Section 12. Indemnification Contracts: The Board of Directors is authorized to cause the Corporation to enter into indemnification contracts with any director, officer, employee or agent of the Corporation, or any person serving at the request of the Corporation as a director, officer, employee or agent of another corporation, partnership, joint venture, trust or other enterprise, including employee benefits plans, providing indemnification rights to such person. Such rights may be greater than those provided in this Article IX.

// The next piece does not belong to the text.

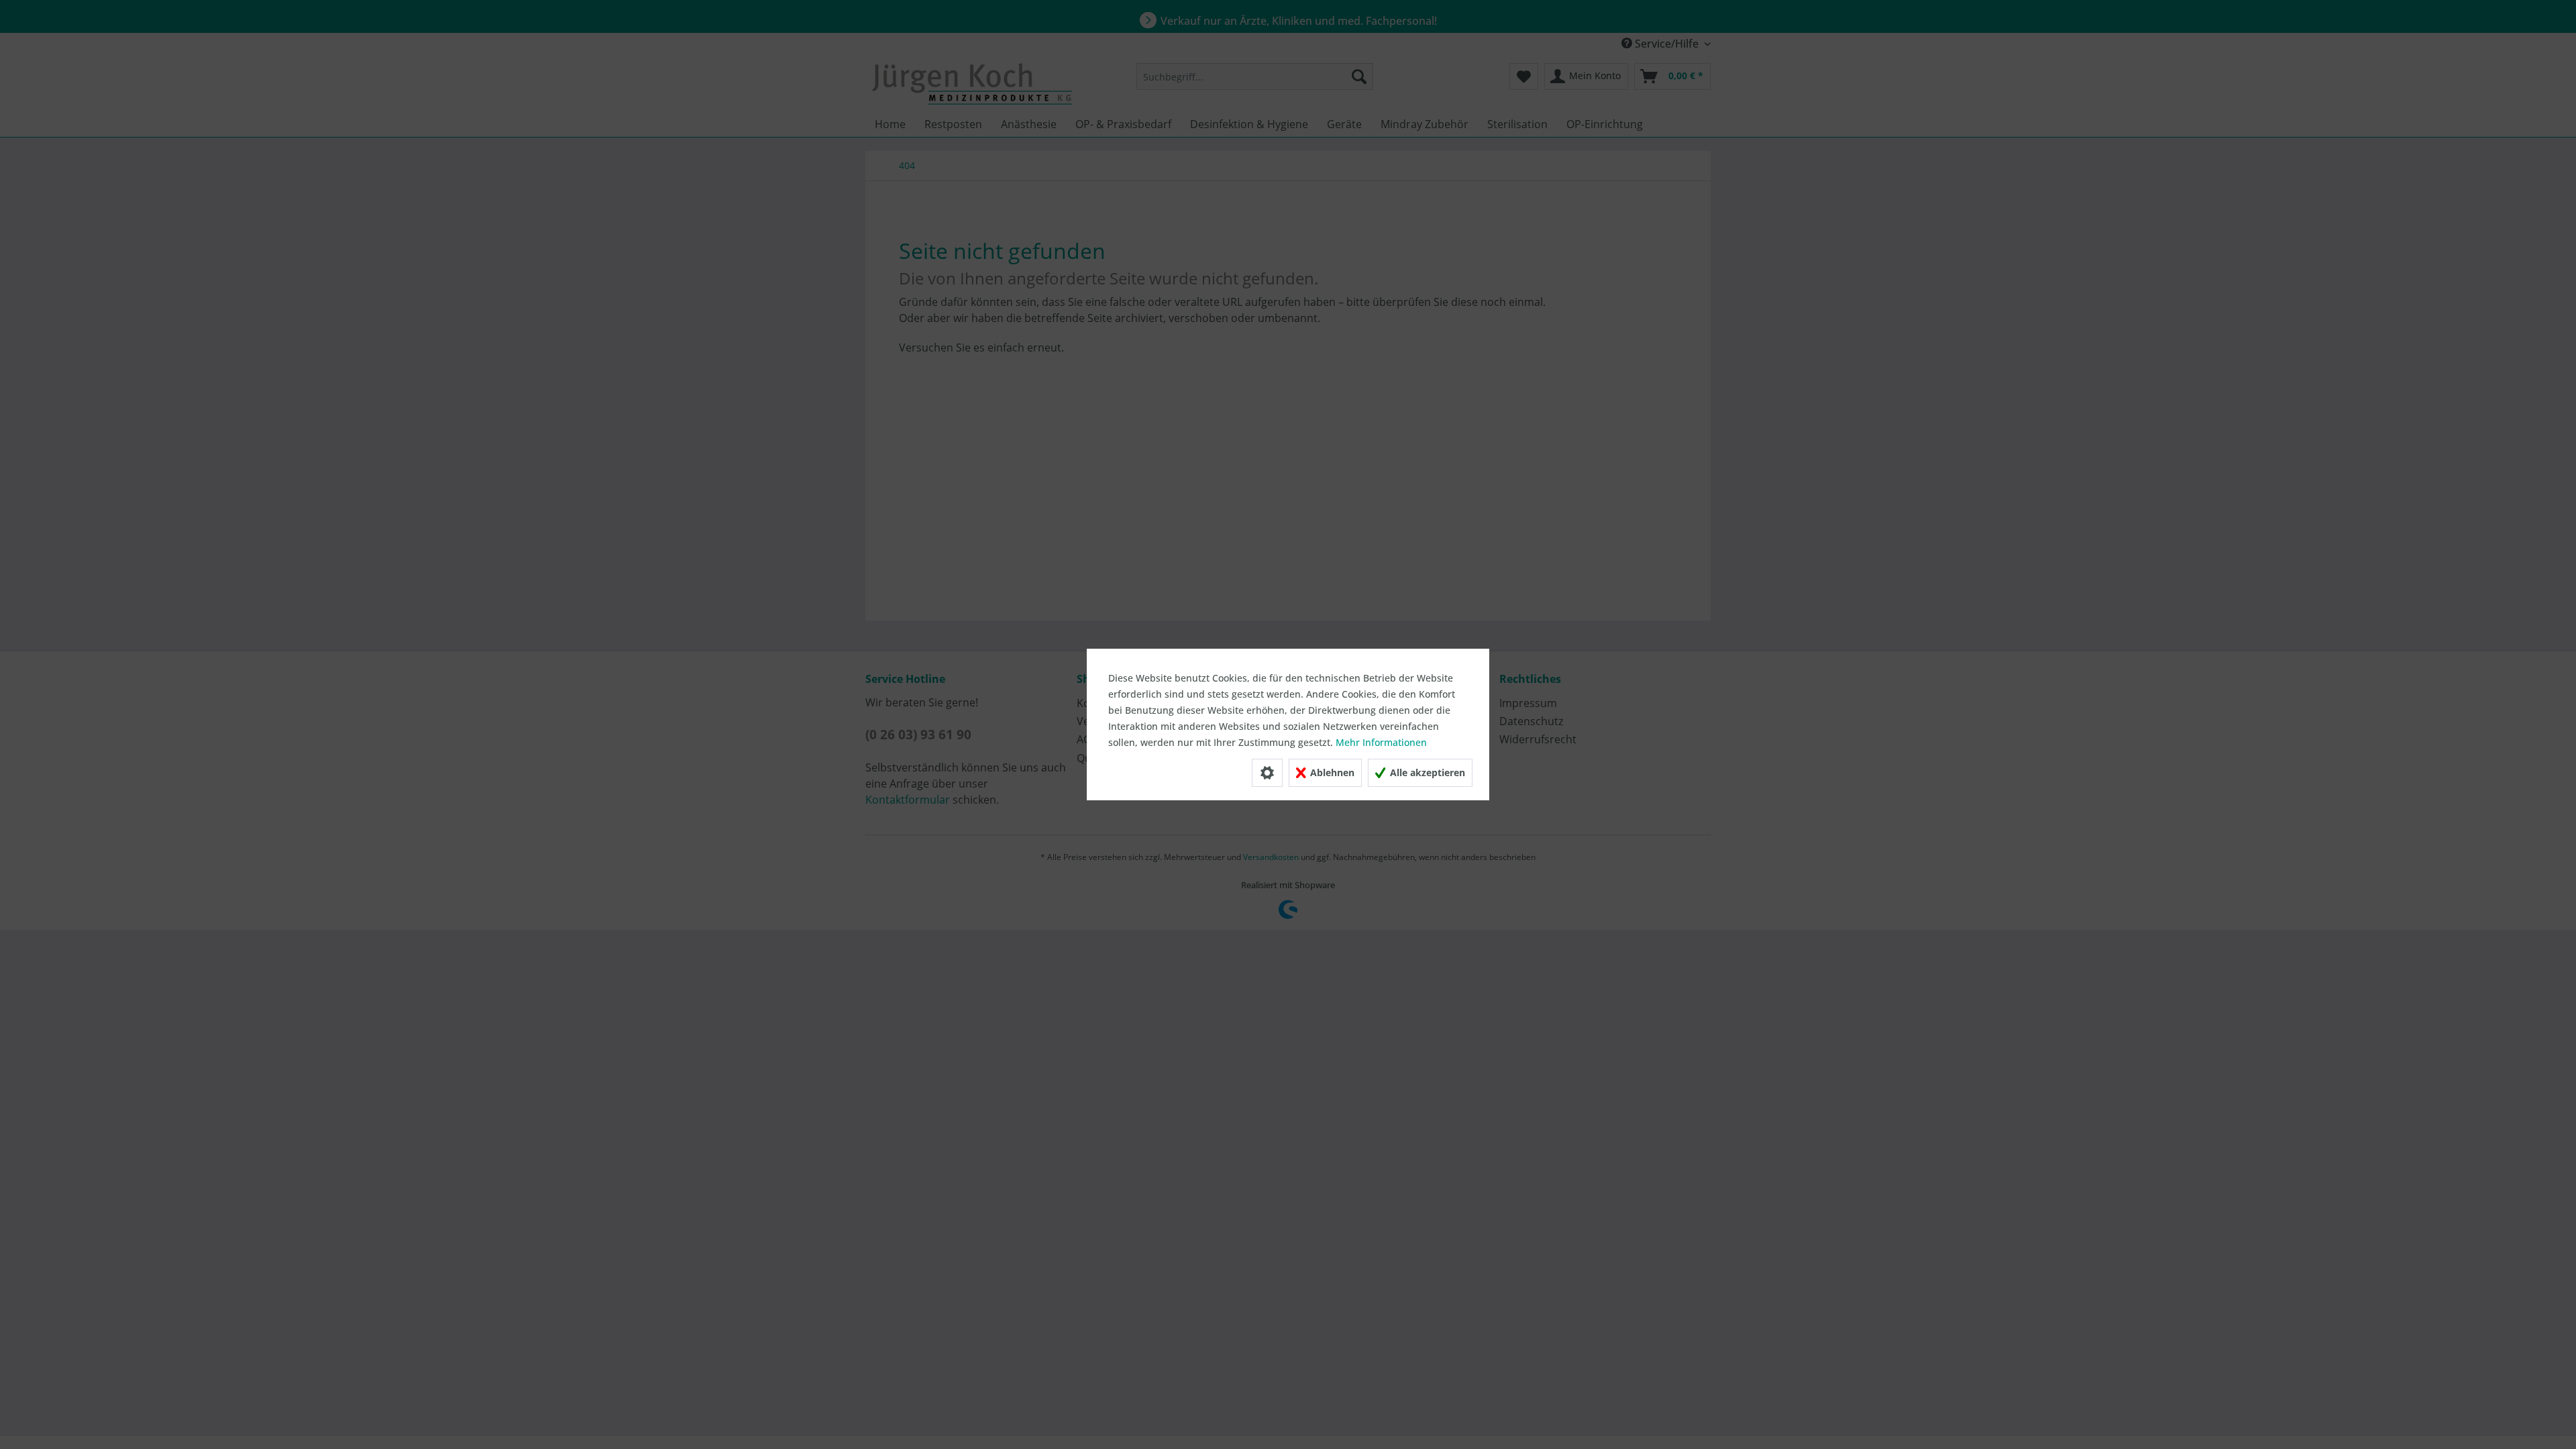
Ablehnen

Section 13. Savings Clause: If this Article IX or any portion hereof shall be invalidated on any ground by any court of competent jurisdiction, then the Corporation shall nevertheless indemnify the advance expenses to each person entitled to indemnification under Article IX Section 1 to the fullest extent permitted by any applicable portion of this Article IX that shall not have been invalidated and to the fullest extent permitted by applicable law.

ARTICLE X.

AMENDMENTS.

The Board of Directors shall have the power to make, rescind, alter, amend and repeal these Bylaws, provided, however, that the stockholders shall have power to rescind, alter, amend or repeal any bylaws made by the Board of Directors, and to enact bylaws which if so expressed shall not be rescinded, altered, amended or repealed by the Board of Directors. No change of the time or place for the annual meeting of the stockholders for the election of directors shall be made except in accordance with the laws of the State of Delaware.